START Records for the task

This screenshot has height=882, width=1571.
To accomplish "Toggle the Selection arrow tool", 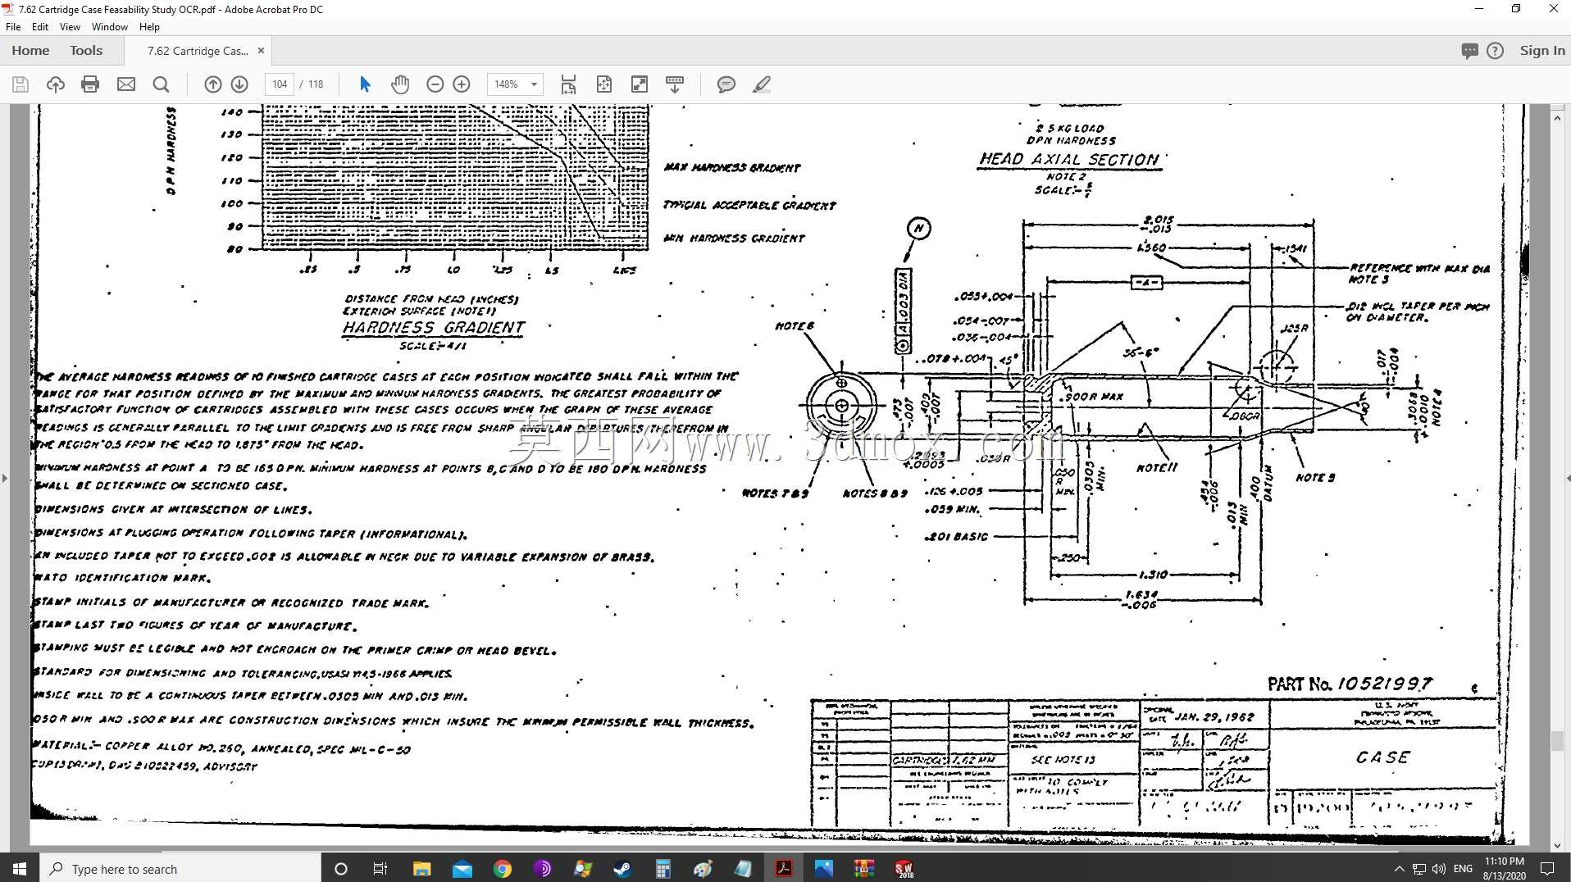I will click(x=365, y=84).
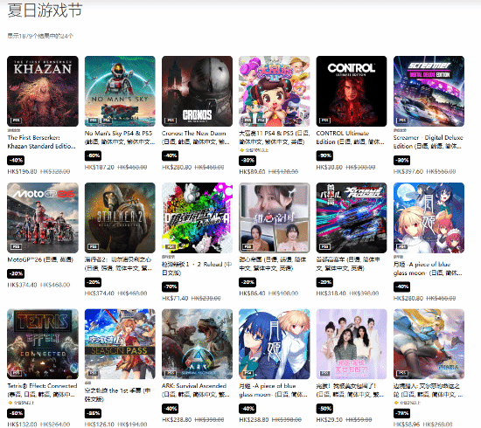Viewport: 481px width, 428px height.
Task: Select the S.T.A.L.K.E.R. 2 cover art
Action: [120, 217]
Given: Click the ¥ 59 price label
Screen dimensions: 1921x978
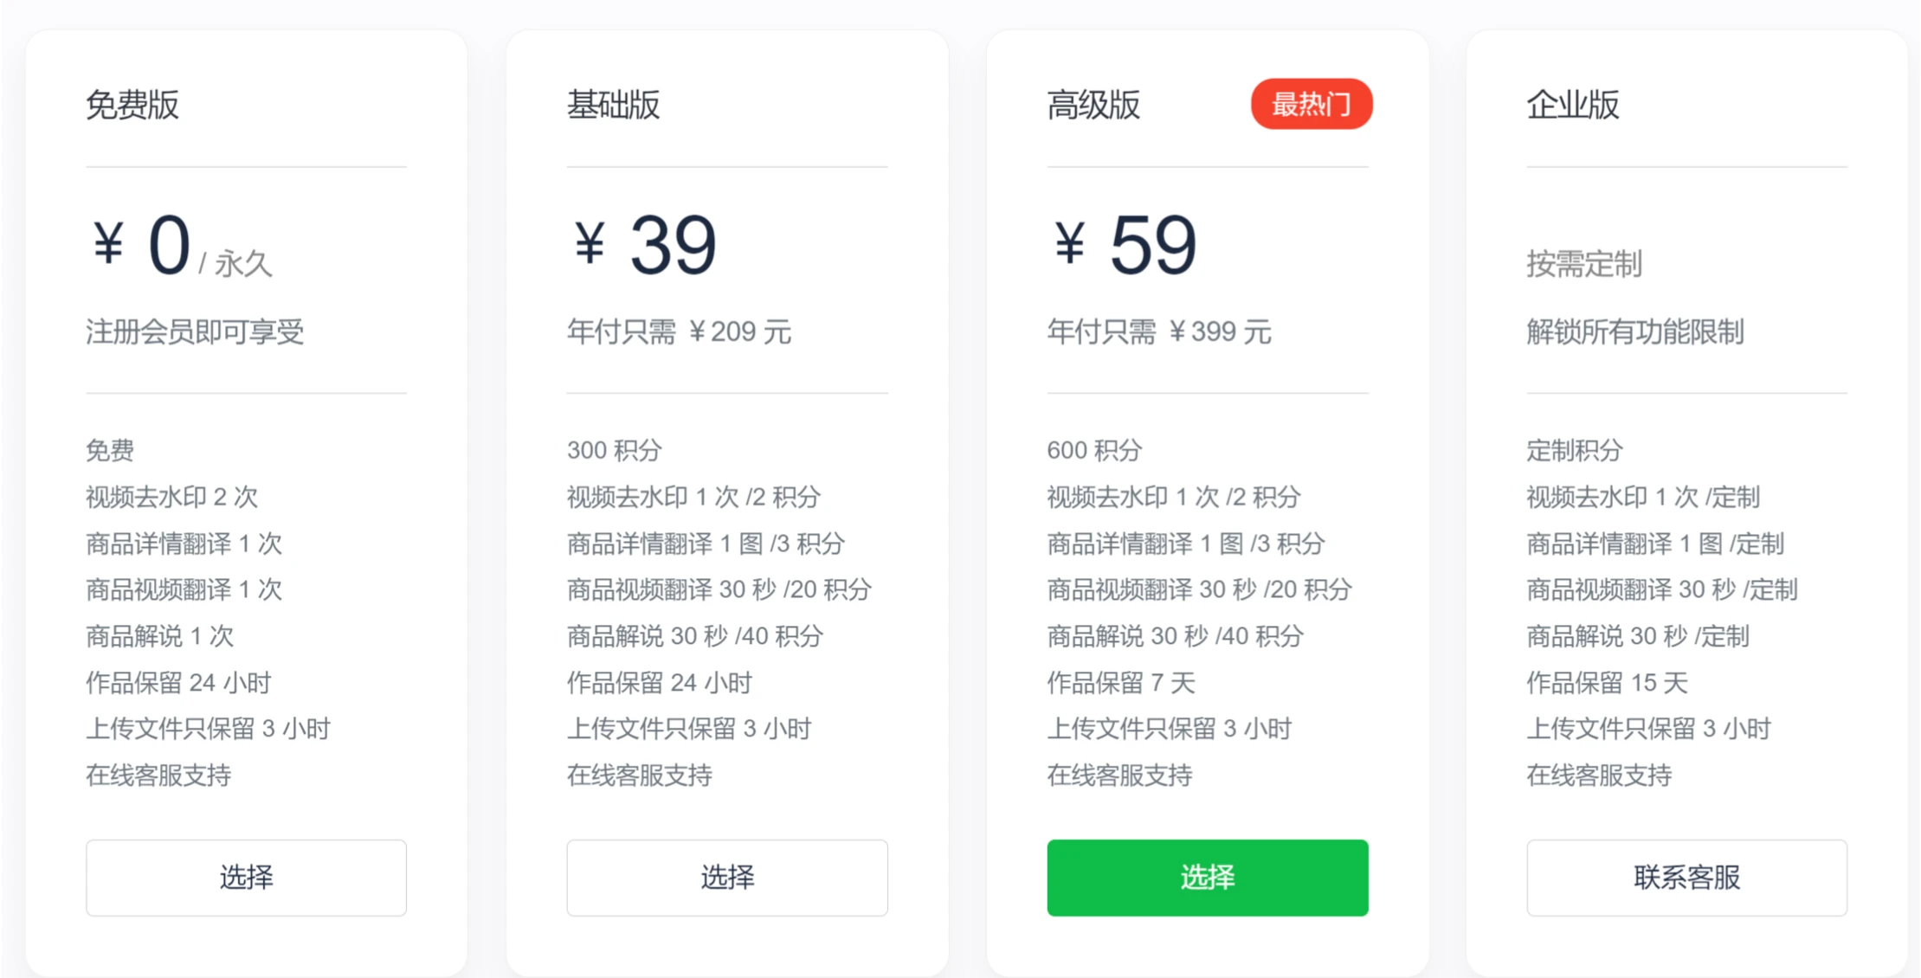Looking at the screenshot, I should point(1123,245).
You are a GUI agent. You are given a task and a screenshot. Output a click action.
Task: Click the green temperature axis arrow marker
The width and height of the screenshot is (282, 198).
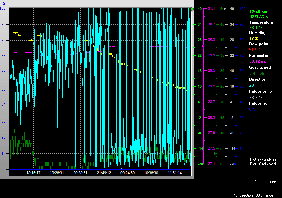point(193,9)
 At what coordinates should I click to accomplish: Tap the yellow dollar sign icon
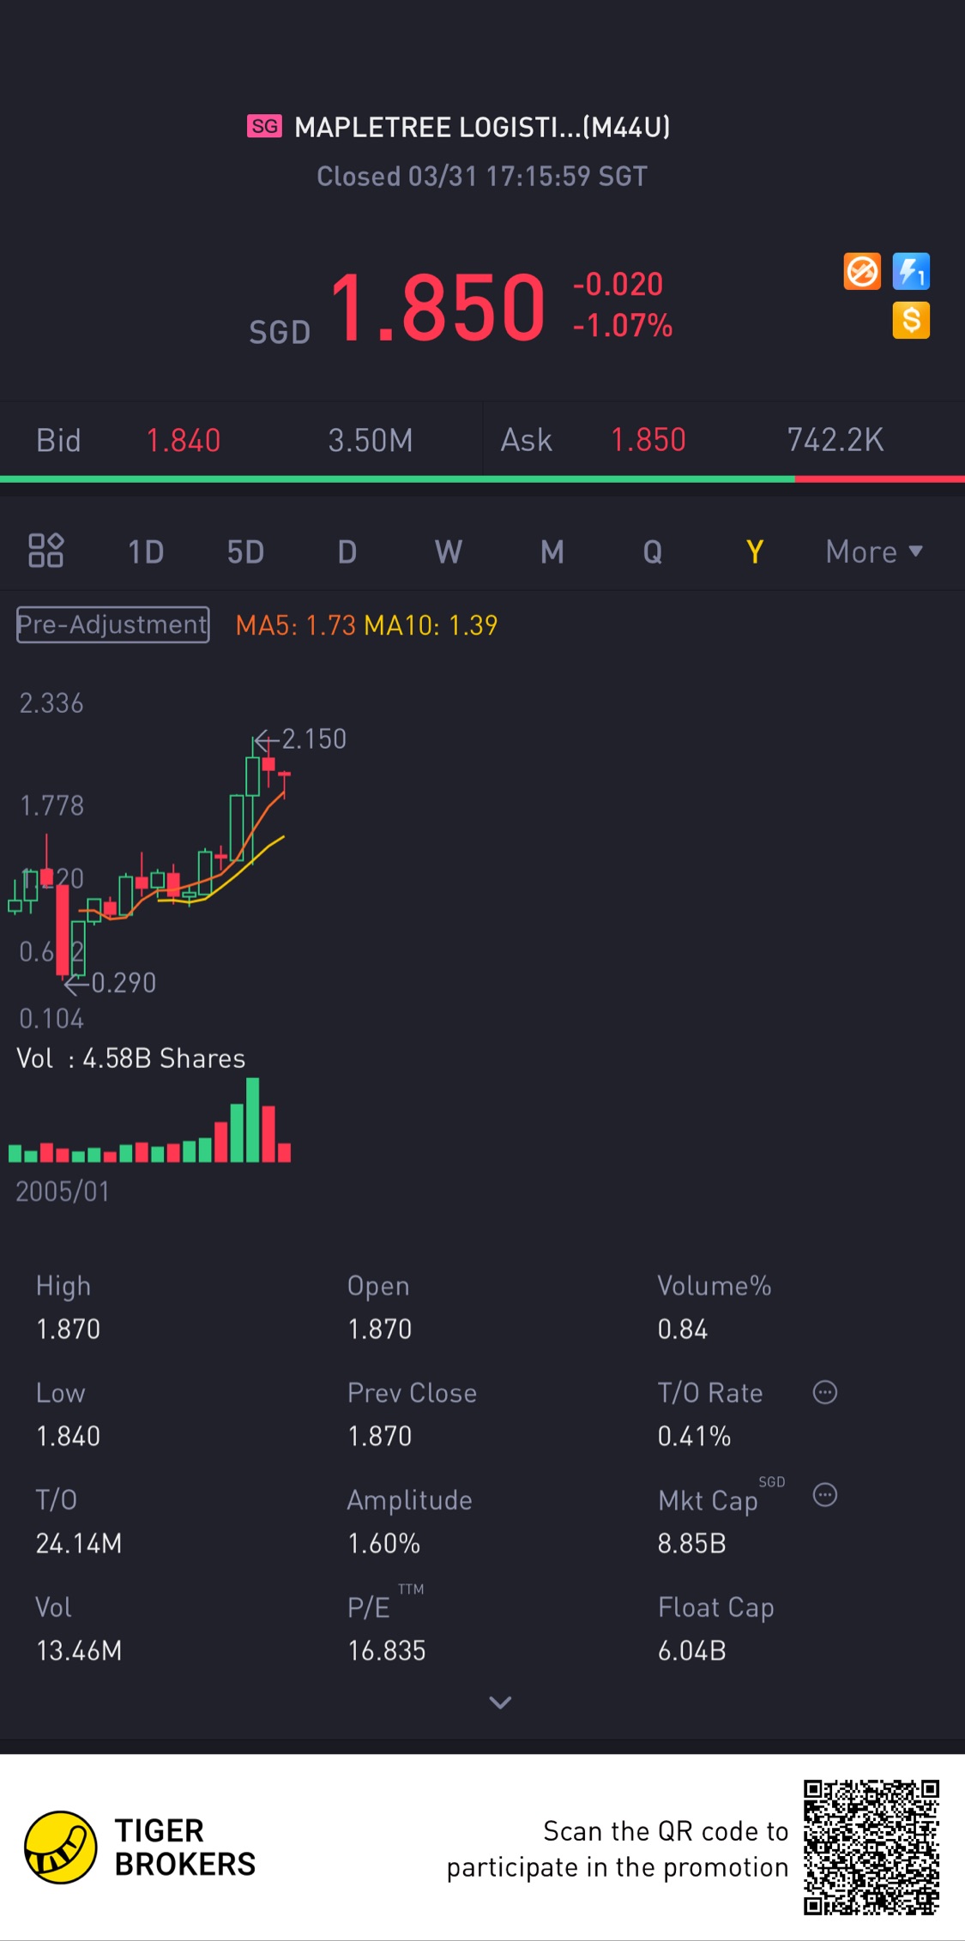click(x=911, y=321)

END Records for the task

> **Task requirements**
Leaving the pictures aside, copy exactly and only the lines from the one holding "You are a GUI" through the final line of the data, both ends kept.

> **Task response**
You are a GUI agent. You are given a task and a screenshot. Output a click action.
Task: Click the green temperature axis arrow marker
The width and height of the screenshot is (282, 198).
point(193,9)
 At what coordinates should I click to accomplish: Tap the yellow dollar sign icon
click(x=911, y=321)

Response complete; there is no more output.